We had tickets to fly to Chiang Mai but I was too sick. We had a doctor’s letter saying I couldn’t travel but the airline wouldn’t honor it so we cancelled our trip. Because Ron had a meeting the next week in Bangkok we decided to just hangout in Bangkok rather than go to our house and turn around and come back to BKK then turn around and go back to the house.

We had to change hotels the day I got out of the hospital but there was a room right across the street. Ron got us moved before I got there. Have I ever mentioned what a swell guy I married? I won the husband lottery!!!!!!!!!! Because it took a few days before I could eat solid food and because I had so little appetite we decided to delay Valentine’s dinner until I was back to normal. So a few days later we went to our favorite place, Once Upon A Time, a lovely restaurant where we always eat in the garden outside. We ordered a favorite dish that Larry Brown introduced us to in 2005 I think. It is called Seafood soufflé and is cooked in a young coconut. It is quite rich and absolutely delicious. We also ordered a fried fish with garlic, a dish we discovered last year.

Nothing else of significance happened while in BKK. We shopped for some friends back home. I had planned to get them a table runner in Chiang Mai and was lucky in that organization has a small shop in BKK. I found the perfect item in the color combination I wanted. Once we acted like tourists and walked around the old ‘farang’ area (foreigners). This area had some old colonial buildings and beautiful shops. Ron and I find BKK too frenetic for our tastes. There are 14 million people in the city. It is crowded almost everywhere you go and it wears us down pretty quickly so we really just cooled out jets mostly. I made a daily trek to the internet café for email. I did observe how casual people in BKK dress. You will see women in very short shorts. Everyone wears sandals, mostly flip flops. There is no traditional dress in the big city. All the malls are crowded. I decided since I was going to be in BKK for a week I might as well take advantage of the tailor next to our hotel. It was the same tailor Ron and I used in 1997 on our first trip to BKK. I had a couple pair of pants made and three silk blouses at a great price.

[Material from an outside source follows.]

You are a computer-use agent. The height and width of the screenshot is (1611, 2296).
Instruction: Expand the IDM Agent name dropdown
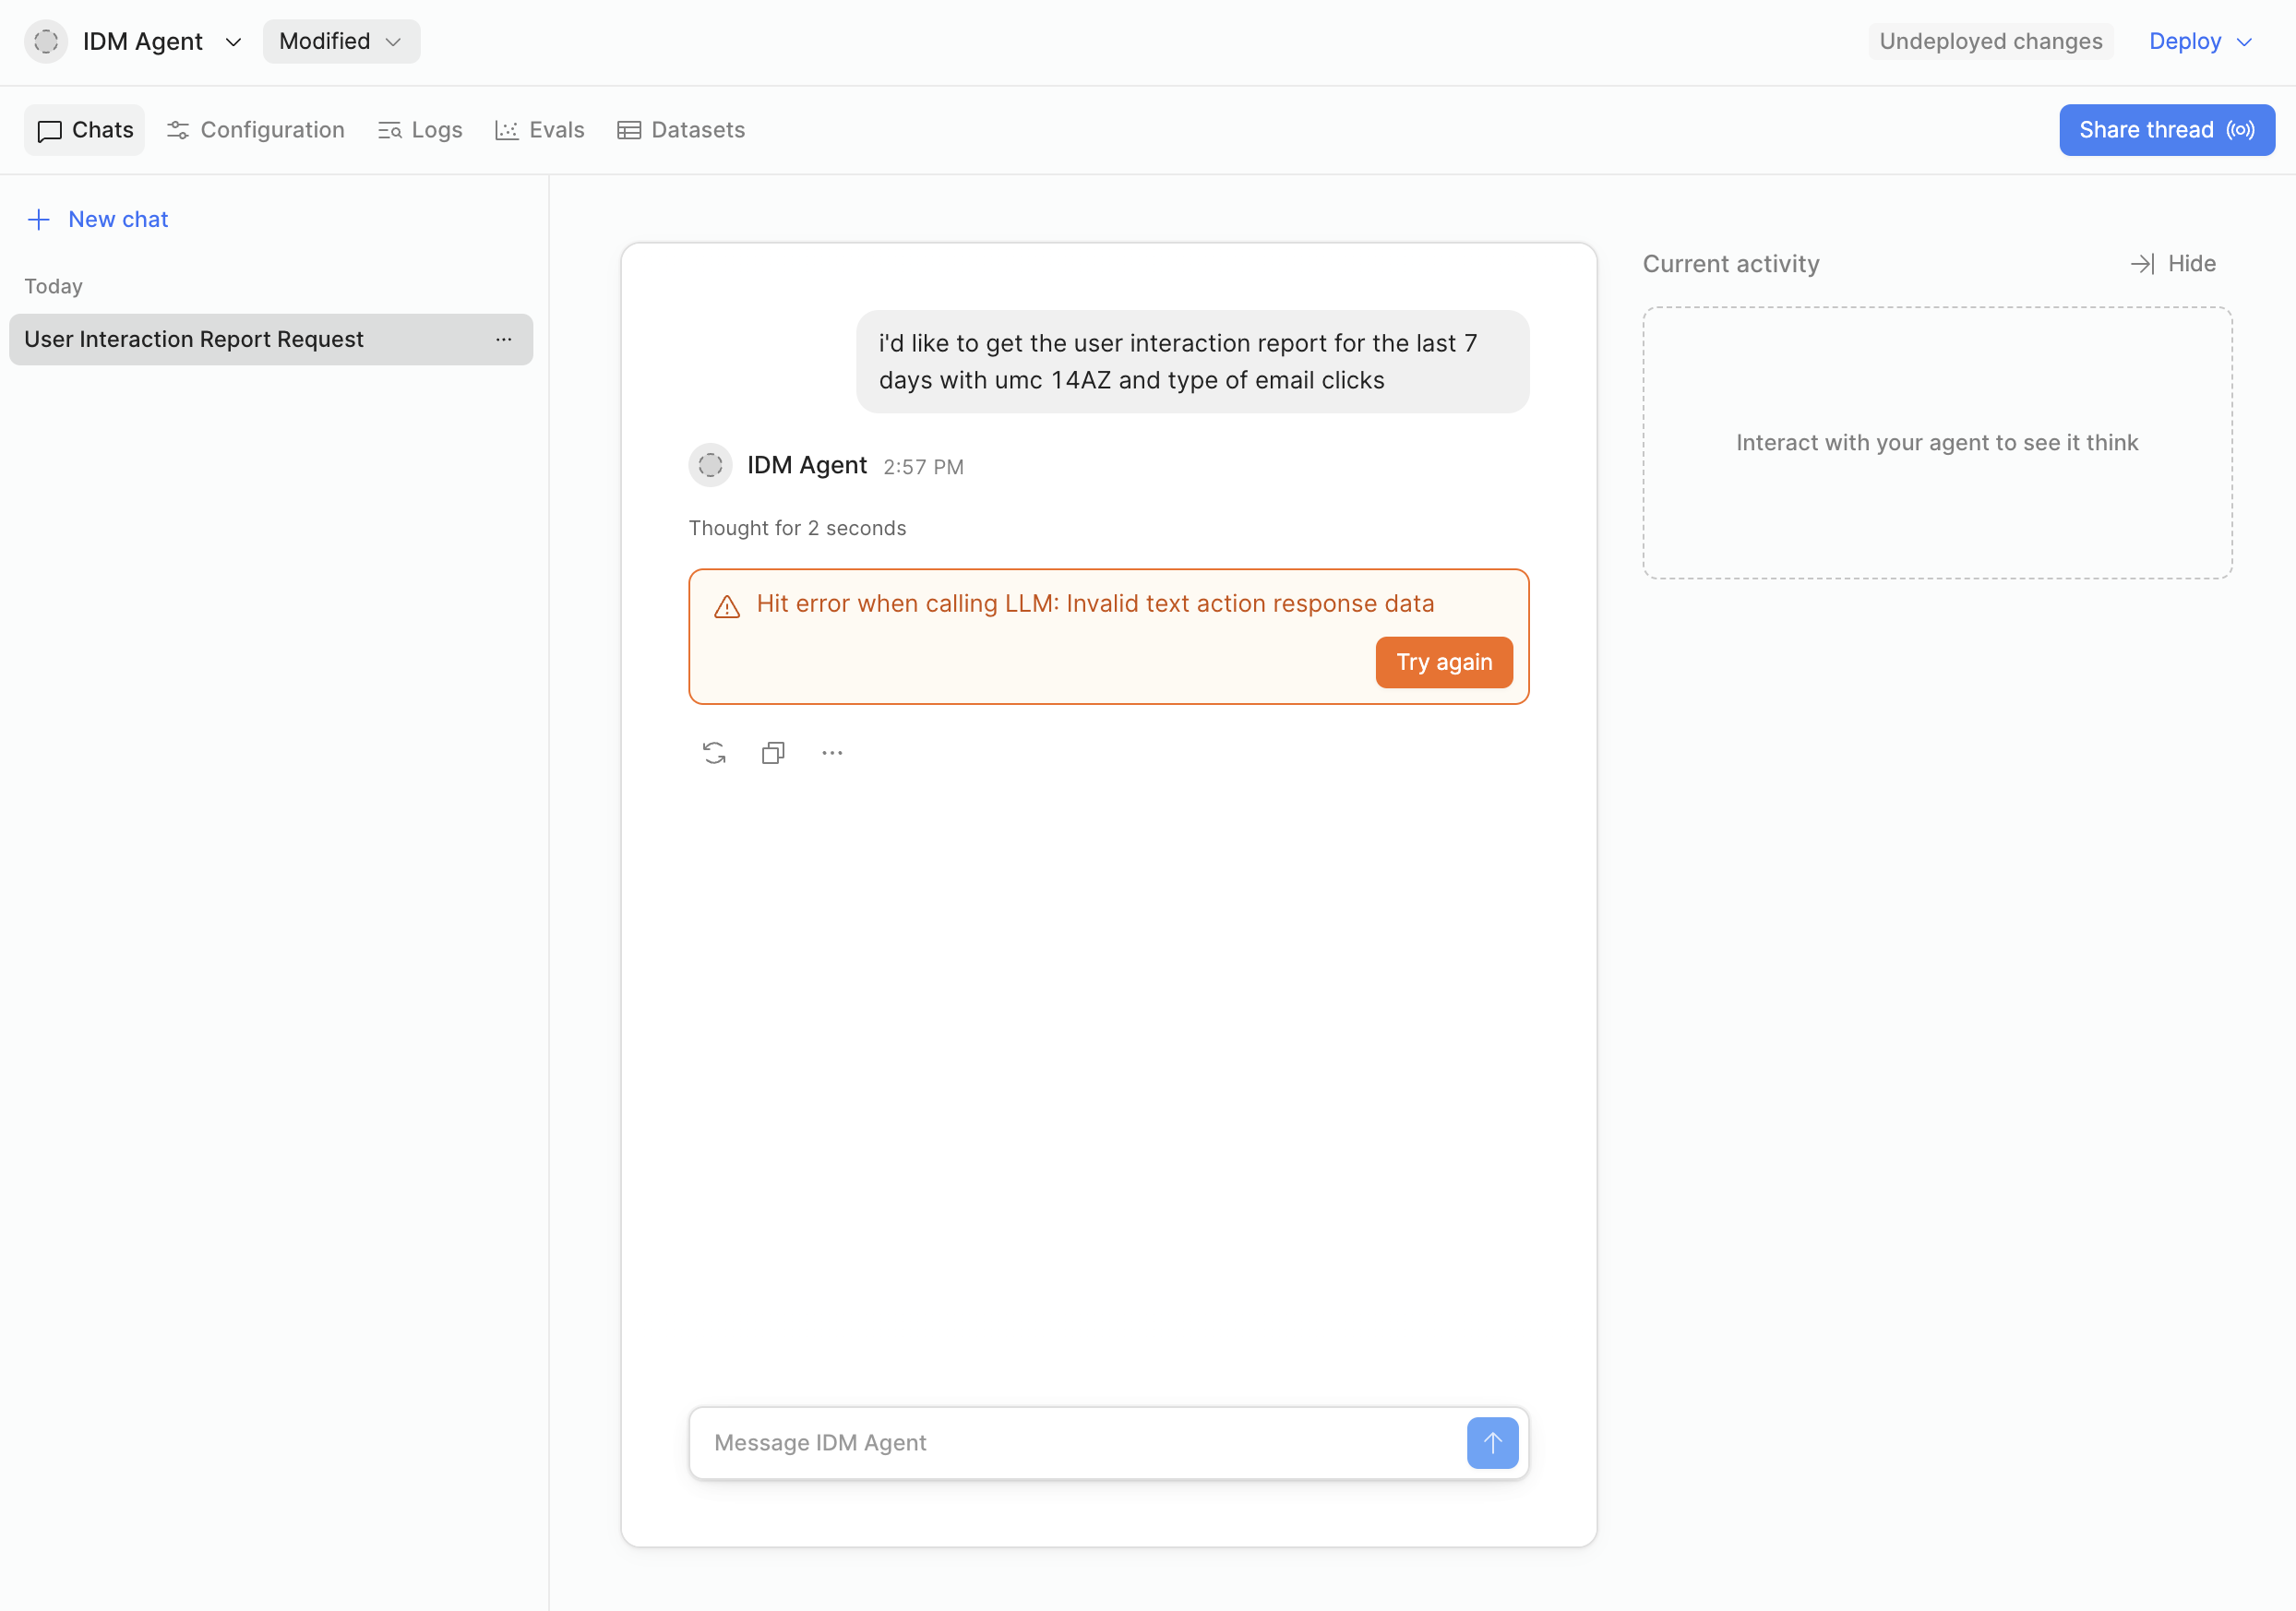[x=233, y=42]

We walked through a city park and Ron took some photos





Ron had his meeting with someone from Thammasat University about him possibly teaching there. He is encouraged after the meeting though nothing definite has been decided.

Feb 20

Today we hired a private car to bring us back to our home. We usually take a van but we had so much luggage and I just didn’t want to schlep it through the sky train to the place where you pick up the vans. It was so much easier. It feels so good to be back here where we hear a variety of birds throughout the day. We have some noisy neighbors but they rarely bother us.